Meta Platforms Inc. is reportedly planning more layoffs in March as part of an efficiency drive after having laid off around 11,000 employees in November.
The Financial Times, referencing employees familiar with the situation, Saturday reported that Meta has delayed finalizing multiple teams’ budgets ahead of the planned cuts. The delays are claimed to have resulted in a “mess,” with a lack of clarity resulting in “zero work” being done as managers have been unable to plan future workloads.
The Meta insiders claim that projects and decisions that previously have taken days to sign off are now taking months, including in high-priority areas such as metaverse and advertising. Consequently, employees at Meta are said to be demotivated and demoralized due to ongoing uncertainty.
In an investor call following its earnings report on Feb. 1, Cheif Executive Officer Mark Zuckerberg (pictured) said Meta was “going to be more proactive about cutting projects that aren’t performing or may no longer be as crucial” and his main focus “is on increasing the efficiency of how we execute our top priorities.”
Dubbing 2023 the “year of efficiency,” Zuckerberg also said on the call that “next, we’re working on flattening our org structure and removing some layers in middle management to make decisions faster.” Given Zuckerberg’s words, the idea that Meta is preparing for further significant job cuts is no surprise. Just how big the next round of layoffs will be is unknown, however.
Ahead of the initial round of layoffs in November, Zuckerberg reportedly told executives that he had been too ambitious about how he expected the company to grow and had hired way too many staff. Coming into the first round of layoffs, Meta had two quarters of disappointing earnings reports. Combined with activist shareholders calling for cuts, it was clear that Meta had to do something to avoid the macroeconomic iceberg it was heading toward.
Come the earnings report on Feb. 1 and, even though the layoffs were still fresh, Meta surprised investors with its outlook.
Although its earnings per share were down in its fiscal fourth quarter because of restructuring charges of $4.2 billion, the company also forecast operating expenses of $89 billion to $95 billion in fiscal 2023, down from its previous guidance of $94 billion to $100 billion.

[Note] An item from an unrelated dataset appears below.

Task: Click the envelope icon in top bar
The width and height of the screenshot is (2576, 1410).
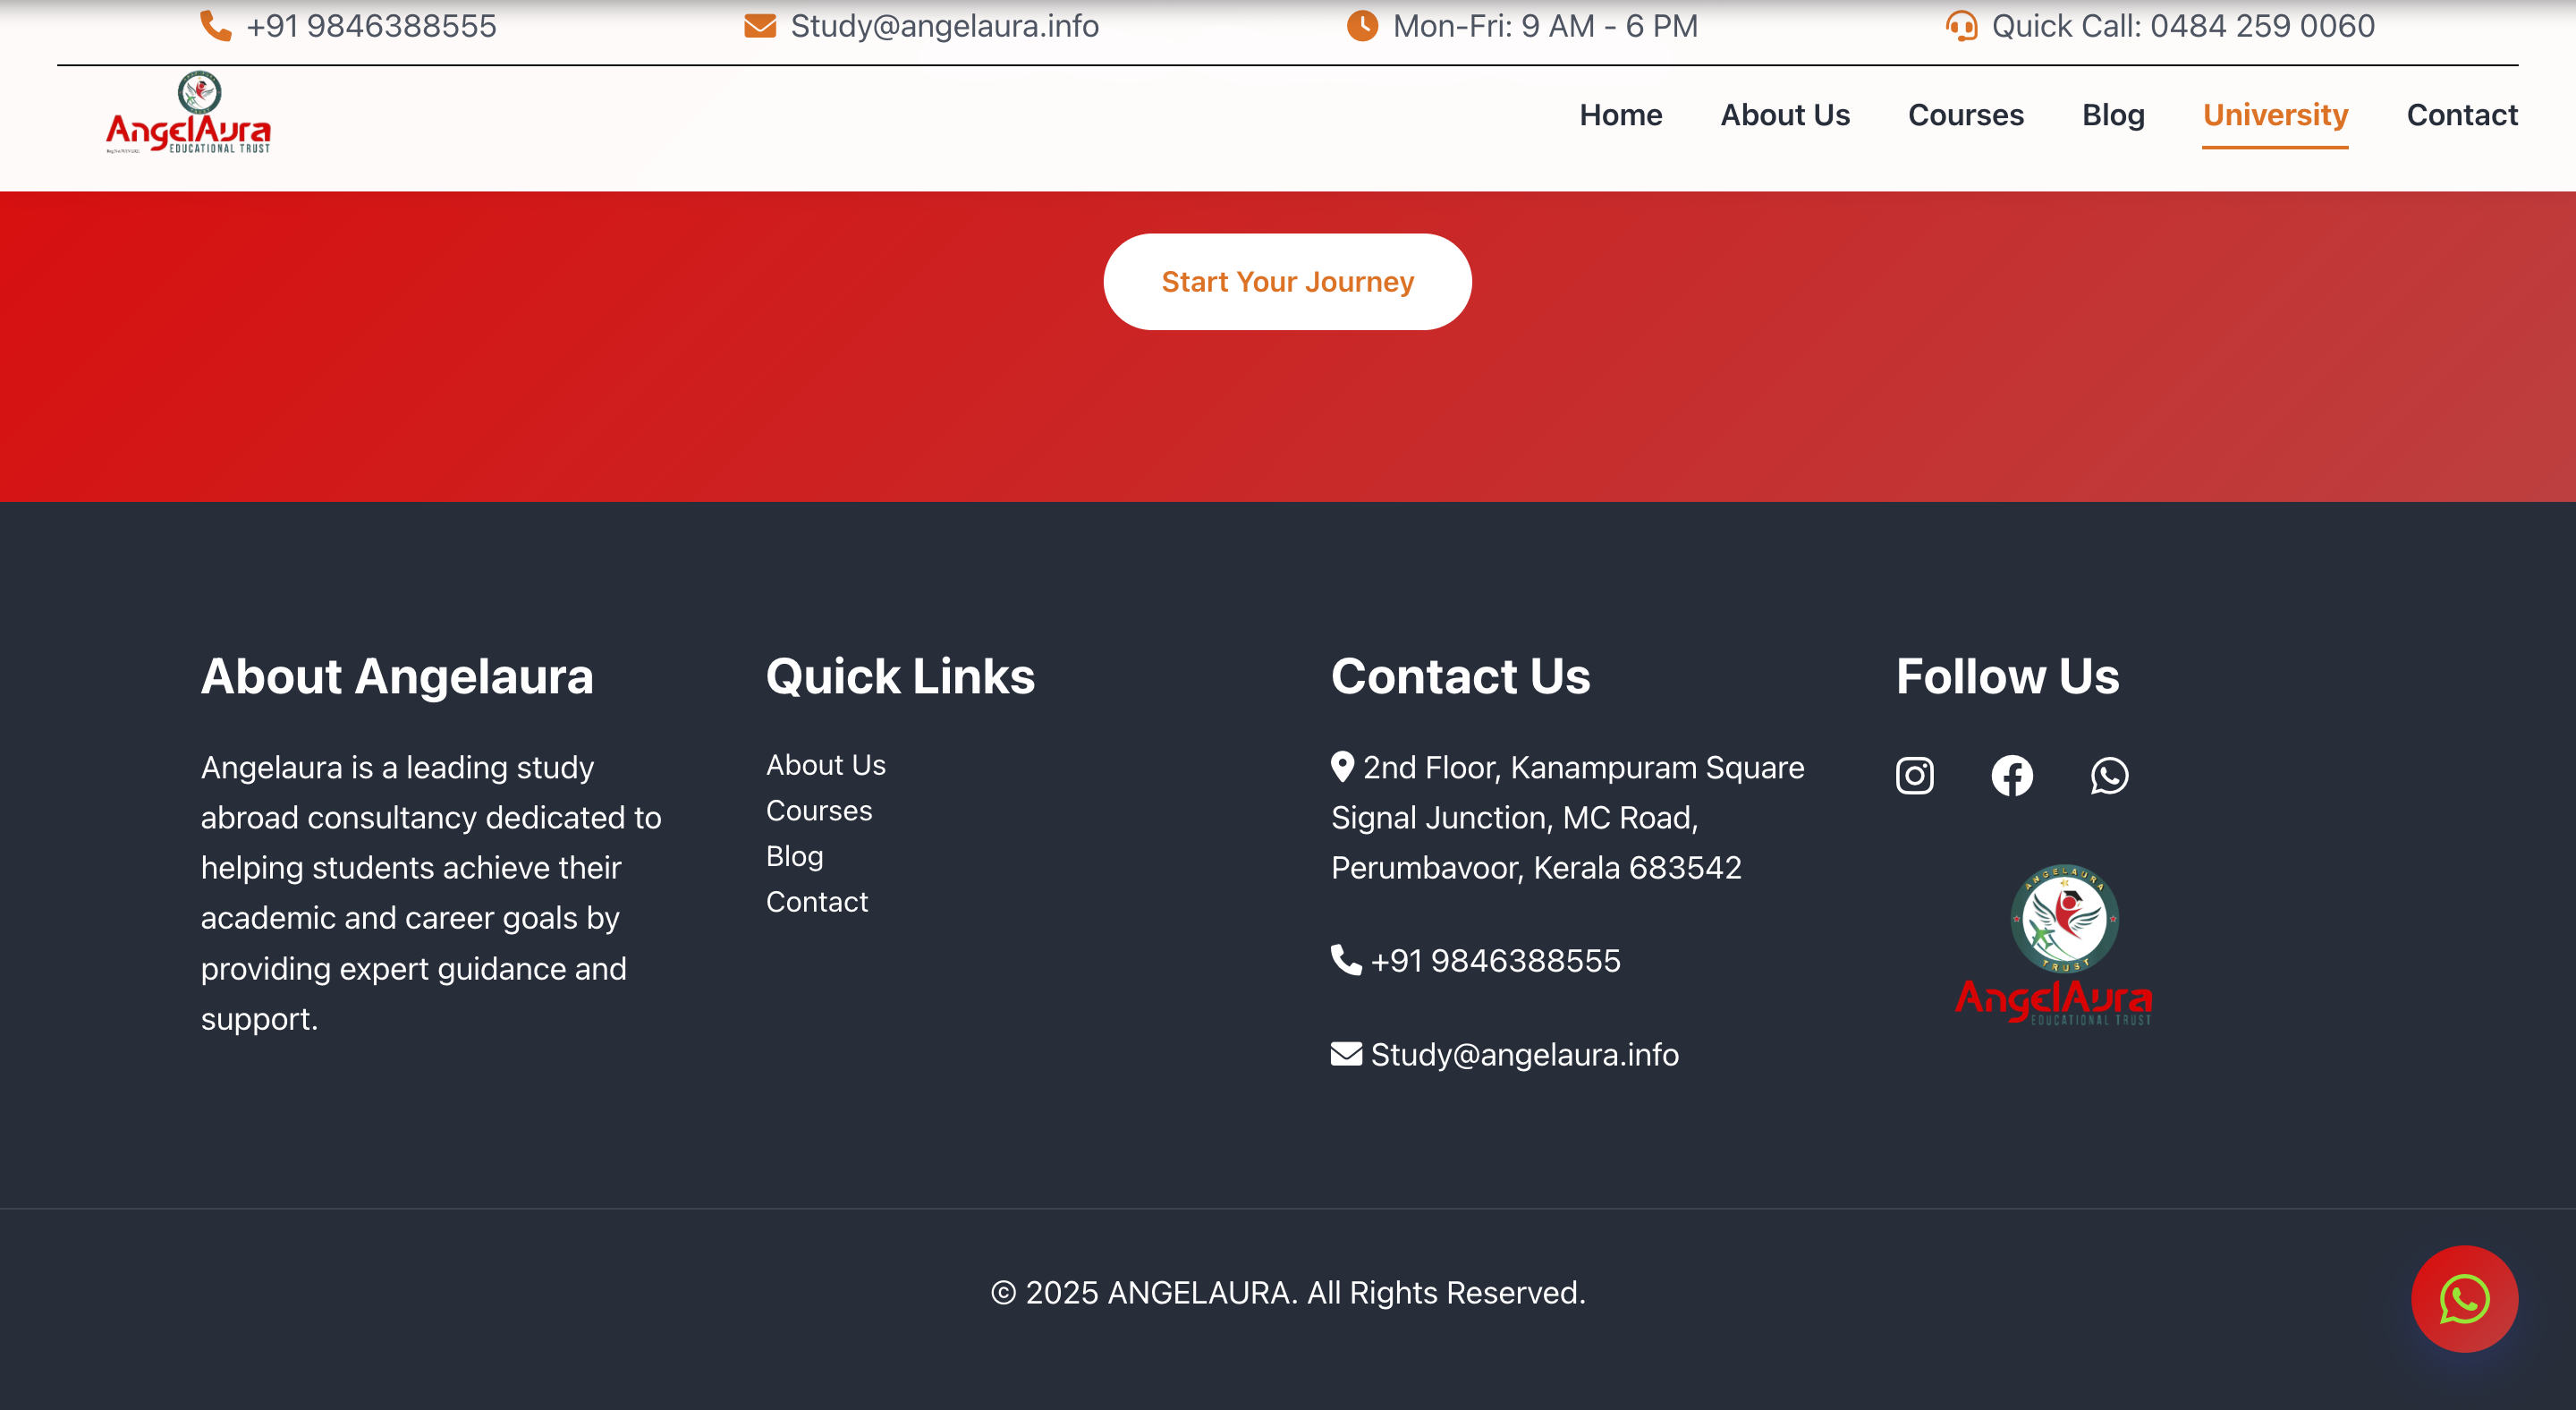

Capital expenditures were also forecast to drop to $30 billion to $33 billion, down from a previously forecast $34 billion to $37 billion. Added to the mix was a $40 billion share repurchase program, another popular move with investors.
After dropping below $100 per share in November, Meta stock has nearly doubled in price since announcing the cost-cutting. With Zuckerberg still under pressure — Meta stock is still down by over half its peak in September 2021 — further cost-cutting, including layoffs, would appear to be a given at this point as Meta strives to increase its share price and please investors.